## Task brief
Copy out every line of the data that follows, exactly.

Provided material START

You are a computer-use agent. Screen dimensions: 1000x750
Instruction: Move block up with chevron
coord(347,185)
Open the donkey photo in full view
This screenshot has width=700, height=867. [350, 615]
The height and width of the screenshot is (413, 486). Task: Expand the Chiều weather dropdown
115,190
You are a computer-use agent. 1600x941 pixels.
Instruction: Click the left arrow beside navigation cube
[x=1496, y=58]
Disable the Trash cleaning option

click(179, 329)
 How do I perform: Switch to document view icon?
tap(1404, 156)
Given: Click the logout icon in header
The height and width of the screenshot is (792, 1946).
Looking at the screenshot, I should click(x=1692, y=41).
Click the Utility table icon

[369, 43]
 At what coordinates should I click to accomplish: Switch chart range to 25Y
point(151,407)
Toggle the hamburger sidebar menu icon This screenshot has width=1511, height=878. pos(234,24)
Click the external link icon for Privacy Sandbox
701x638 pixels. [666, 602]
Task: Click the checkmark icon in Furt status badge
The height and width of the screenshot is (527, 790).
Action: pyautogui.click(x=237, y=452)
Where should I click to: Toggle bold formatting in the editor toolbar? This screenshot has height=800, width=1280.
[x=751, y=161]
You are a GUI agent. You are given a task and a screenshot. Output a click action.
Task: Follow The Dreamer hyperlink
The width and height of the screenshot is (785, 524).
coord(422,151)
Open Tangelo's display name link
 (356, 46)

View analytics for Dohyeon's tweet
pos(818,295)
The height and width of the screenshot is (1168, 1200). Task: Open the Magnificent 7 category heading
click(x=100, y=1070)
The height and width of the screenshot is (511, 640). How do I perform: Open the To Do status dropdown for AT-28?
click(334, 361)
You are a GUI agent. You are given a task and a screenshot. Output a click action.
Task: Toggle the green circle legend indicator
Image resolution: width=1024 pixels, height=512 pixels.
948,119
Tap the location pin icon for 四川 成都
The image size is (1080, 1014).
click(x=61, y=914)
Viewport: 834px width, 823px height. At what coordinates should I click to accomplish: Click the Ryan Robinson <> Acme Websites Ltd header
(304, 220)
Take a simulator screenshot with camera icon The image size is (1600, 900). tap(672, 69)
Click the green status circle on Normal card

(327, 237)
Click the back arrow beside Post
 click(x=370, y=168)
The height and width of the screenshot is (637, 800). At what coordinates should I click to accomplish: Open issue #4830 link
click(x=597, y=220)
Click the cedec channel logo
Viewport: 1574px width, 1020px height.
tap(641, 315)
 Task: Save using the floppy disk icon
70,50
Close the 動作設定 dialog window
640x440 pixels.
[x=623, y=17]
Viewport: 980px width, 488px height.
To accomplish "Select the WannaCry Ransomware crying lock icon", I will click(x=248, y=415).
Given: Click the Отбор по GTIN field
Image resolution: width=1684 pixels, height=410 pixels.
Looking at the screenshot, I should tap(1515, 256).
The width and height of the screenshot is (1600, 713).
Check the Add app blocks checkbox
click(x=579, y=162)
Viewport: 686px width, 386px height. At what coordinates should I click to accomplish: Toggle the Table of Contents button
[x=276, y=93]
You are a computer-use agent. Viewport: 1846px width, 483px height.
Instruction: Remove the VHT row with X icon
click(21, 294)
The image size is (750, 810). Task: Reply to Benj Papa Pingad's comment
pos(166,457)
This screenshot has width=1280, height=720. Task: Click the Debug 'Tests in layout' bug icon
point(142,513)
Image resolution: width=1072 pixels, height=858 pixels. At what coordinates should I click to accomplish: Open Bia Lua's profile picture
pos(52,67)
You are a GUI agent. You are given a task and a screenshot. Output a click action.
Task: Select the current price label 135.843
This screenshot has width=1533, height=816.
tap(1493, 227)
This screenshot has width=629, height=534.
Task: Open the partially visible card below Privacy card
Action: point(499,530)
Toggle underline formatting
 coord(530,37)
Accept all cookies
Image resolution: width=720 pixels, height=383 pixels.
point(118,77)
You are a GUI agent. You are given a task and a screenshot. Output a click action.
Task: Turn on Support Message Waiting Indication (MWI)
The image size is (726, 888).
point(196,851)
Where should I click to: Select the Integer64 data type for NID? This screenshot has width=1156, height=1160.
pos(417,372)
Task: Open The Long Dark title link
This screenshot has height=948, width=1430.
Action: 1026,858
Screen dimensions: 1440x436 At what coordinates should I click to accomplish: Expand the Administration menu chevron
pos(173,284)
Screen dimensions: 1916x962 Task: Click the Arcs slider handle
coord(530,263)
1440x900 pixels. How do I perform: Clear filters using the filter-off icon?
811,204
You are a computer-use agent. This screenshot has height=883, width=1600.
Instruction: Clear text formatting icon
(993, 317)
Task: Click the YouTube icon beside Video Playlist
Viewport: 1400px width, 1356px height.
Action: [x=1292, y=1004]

Provided material END

## Task output
You are a computer-use agent. Screen dimensions: 1000x750
Instruction: Move block up with chevron
coord(347,185)
Open the donkey photo in full view
This screenshot has width=700, height=867. [350, 615]
The height and width of the screenshot is (413, 486). Task: Expand the Chiều weather dropdown
115,190
You are a computer-use agent. 1600x941 pixels.
Instruction: Click the left arrow beside navigation cube
[x=1496, y=58]
Disable the Trash cleaning option

click(179, 329)
 How do I perform: Switch to document view icon?
tap(1404, 156)
Given: Click the logout icon in header
The height and width of the screenshot is (792, 1946).
Looking at the screenshot, I should click(x=1692, y=41).
Click the Utility table icon

[369, 43]
 At what coordinates should I click to accomplish: Switch chart range to 25Y
point(151,407)
Toggle the hamburger sidebar menu icon This screenshot has width=1511, height=878. pos(234,24)
Click the external link icon for Privacy Sandbox
701x638 pixels. [666, 602]
Task: Click the checkmark icon in Furt status badge
The height and width of the screenshot is (527, 790).
Action: pyautogui.click(x=237, y=452)
Where should I click to: Toggle bold formatting in the editor toolbar? This screenshot has height=800, width=1280.
[x=751, y=161]
You are a GUI agent. You are given a task and a screenshot. Output a click action.
Task: Follow The Dreamer hyperlink
The width and height of the screenshot is (785, 524).
coord(422,151)
Open Tangelo's display name link
 (356, 46)

View analytics for Dohyeon's tweet
pos(818,295)
The height and width of the screenshot is (1168, 1200). Task: Open the Magnificent 7 category heading
click(x=100, y=1070)
The height and width of the screenshot is (511, 640). How do I perform: Open the To Do status dropdown for AT-28?
click(334, 361)
You are a GUI agent. You are given a task and a screenshot. Output a click action.
Task: Toggle the green circle legend indicator
Image resolution: width=1024 pixels, height=512 pixels.
948,119
Tap the location pin icon for 四川 成都
The image size is (1080, 1014).
click(x=61, y=914)
Viewport: 834px width, 823px height. At what coordinates should I click to accomplish: Click the Ryan Robinson <> Acme Websites Ltd header
(304, 220)
Take a simulator screenshot with camera icon The image size is (1600, 900). tap(672, 69)
Click the green status circle on Normal card

(327, 237)
Click the back arrow beside Post
 click(x=370, y=168)
The height and width of the screenshot is (637, 800). At what coordinates should I click to accomplish: Open issue #4830 link
click(x=597, y=220)
Click the cedec channel logo
Viewport: 1574px width, 1020px height.
tap(641, 315)
 Task: Save using the floppy disk icon
70,50
Close the 動作設定 dialog window
640x440 pixels.
[x=623, y=17]
Viewport: 980px width, 488px height.
To accomplish "Select the WannaCry Ransomware crying lock icon", I will click(x=248, y=415).
Given: Click the Отбор по GTIN field
Image resolution: width=1684 pixels, height=410 pixels.
Looking at the screenshot, I should tap(1515, 256).
The width and height of the screenshot is (1600, 713).
Check the Add app blocks checkbox
click(x=579, y=162)
Viewport: 686px width, 386px height. At what coordinates should I click to accomplish: Toggle the Table of Contents button
[x=276, y=93]
You are a computer-use agent. Viewport: 1846px width, 483px height.
Instruction: Remove the VHT row with X icon
click(21, 294)
The image size is (750, 810). Task: Reply to Benj Papa Pingad's comment
pos(166,457)
This screenshot has width=1280, height=720. Task: Click the Debug 'Tests in layout' bug icon
point(142,513)
Image resolution: width=1072 pixels, height=858 pixels. At what coordinates should I click to accomplish: Open Bia Lua's profile picture
pos(52,67)
You are a GUI agent. You are given a task and a screenshot. Output a click action.
Task: Select the current price label 135.843
This screenshot has width=1533, height=816.
tap(1493, 227)
This screenshot has width=629, height=534.
Task: Open the partially visible card below Privacy card
Action: point(499,530)
Toggle underline formatting
 coord(530,37)
Accept all cookies
Image resolution: width=720 pixels, height=383 pixels.
point(118,77)
You are a GUI agent. You are given a task and a screenshot. Output a click action.
Task: Turn on Support Message Waiting Indication (MWI)
The image size is (726, 888).
point(196,851)
Where should I click to: Select the Integer64 data type for NID? This screenshot has width=1156, height=1160.
pos(417,372)
Task: Open The Long Dark title link
This screenshot has height=948, width=1430.
Action: 1026,858
Screen dimensions: 1440x436 At what coordinates should I click to accomplish: Expand the Administration menu chevron
pos(173,284)
Screen dimensions: 1916x962 Task: Click the Arcs slider handle
coord(530,263)
1440x900 pixels. How do I perform: Clear filters using the filter-off icon?
811,204
You are a computer-use agent. This screenshot has height=883, width=1600.
Instruction: Clear text formatting icon
(993, 317)
Task: Click the YouTube icon beside Video Playlist
Viewport: 1400px width, 1356px height.
Action: [x=1292, y=1004]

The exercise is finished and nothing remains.